[Stored items]
============

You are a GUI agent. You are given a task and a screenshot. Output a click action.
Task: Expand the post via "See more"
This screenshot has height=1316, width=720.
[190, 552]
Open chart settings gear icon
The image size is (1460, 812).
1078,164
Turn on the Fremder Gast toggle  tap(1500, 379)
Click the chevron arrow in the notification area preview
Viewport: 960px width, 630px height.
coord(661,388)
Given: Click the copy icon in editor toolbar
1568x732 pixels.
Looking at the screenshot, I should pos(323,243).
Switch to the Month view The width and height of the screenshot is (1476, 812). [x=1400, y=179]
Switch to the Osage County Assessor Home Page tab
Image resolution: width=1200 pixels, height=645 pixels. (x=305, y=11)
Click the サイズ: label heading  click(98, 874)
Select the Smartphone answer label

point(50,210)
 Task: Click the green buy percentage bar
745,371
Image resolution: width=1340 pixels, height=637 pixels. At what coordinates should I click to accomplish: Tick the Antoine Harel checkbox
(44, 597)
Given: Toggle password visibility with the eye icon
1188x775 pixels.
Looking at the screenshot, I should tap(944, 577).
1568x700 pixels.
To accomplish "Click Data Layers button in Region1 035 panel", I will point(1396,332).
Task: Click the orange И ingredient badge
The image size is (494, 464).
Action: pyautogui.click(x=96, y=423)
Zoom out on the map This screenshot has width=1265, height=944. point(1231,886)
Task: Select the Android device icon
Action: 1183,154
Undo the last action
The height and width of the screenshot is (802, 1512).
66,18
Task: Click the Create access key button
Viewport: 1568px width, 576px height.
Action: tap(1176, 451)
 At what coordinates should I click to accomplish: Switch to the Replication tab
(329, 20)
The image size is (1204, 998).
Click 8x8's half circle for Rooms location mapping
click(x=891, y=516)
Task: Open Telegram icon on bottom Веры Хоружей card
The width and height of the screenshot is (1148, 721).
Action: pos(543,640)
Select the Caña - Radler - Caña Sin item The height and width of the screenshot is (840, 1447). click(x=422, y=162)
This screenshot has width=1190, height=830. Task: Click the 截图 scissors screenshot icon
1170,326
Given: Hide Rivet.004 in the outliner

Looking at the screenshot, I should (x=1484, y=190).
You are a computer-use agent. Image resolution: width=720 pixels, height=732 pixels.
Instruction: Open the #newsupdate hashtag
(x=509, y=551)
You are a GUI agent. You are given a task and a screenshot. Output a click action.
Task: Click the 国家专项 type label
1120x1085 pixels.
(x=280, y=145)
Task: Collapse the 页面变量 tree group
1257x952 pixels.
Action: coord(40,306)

============

Copy out word for word the section of the records above that begins with the line containing "Task: Click the green buy percentage bar" and ends with the line containing "Action: pyautogui.click(x=96, y=423)", including both of those lines.

 Task: Click the green buy percentage bar
745,371
Image resolution: width=1340 pixels, height=637 pixels. At what coordinates should I click to accomplish: Tick the Antoine Harel checkbox
(44, 597)
Given: Toggle password visibility with the eye icon
1188x775 pixels.
Looking at the screenshot, I should tap(944, 577).
1568x700 pixels.
To accomplish "Click Data Layers button in Region1 035 panel", I will point(1396,332).
Task: Click the orange И ingredient badge
The image size is (494, 464).
Action: pyautogui.click(x=96, y=423)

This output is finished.